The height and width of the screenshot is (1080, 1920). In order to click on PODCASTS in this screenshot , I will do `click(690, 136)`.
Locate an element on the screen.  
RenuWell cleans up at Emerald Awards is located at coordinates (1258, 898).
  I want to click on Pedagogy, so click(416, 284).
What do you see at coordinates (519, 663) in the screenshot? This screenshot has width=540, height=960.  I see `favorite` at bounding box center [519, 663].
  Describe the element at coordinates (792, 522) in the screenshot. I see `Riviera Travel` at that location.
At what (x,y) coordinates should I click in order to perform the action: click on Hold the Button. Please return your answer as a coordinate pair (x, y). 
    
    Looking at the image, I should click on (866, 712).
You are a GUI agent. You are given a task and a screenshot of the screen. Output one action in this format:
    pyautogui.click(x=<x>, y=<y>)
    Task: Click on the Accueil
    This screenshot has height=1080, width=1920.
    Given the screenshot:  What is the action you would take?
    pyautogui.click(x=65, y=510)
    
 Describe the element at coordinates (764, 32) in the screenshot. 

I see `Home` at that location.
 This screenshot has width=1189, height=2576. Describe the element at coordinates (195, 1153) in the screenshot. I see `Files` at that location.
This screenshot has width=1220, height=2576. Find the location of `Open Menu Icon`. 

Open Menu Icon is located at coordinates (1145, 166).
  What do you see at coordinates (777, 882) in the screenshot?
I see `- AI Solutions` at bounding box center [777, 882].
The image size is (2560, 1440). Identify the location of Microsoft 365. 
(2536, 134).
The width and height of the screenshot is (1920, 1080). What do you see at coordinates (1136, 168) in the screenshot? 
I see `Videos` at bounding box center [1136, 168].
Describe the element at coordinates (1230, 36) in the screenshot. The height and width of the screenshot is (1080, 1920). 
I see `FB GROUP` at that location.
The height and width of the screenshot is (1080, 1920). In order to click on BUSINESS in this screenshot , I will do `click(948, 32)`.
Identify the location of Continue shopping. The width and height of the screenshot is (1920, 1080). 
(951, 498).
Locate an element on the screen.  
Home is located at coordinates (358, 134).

> _TÂCHE À RÉALISER_
Indiquez combien de lignes du matériel ci-dessus contiennent le mot « location », en donnant seulement ce nombre.

> _RÉPONSE À LA TÂCHE_
7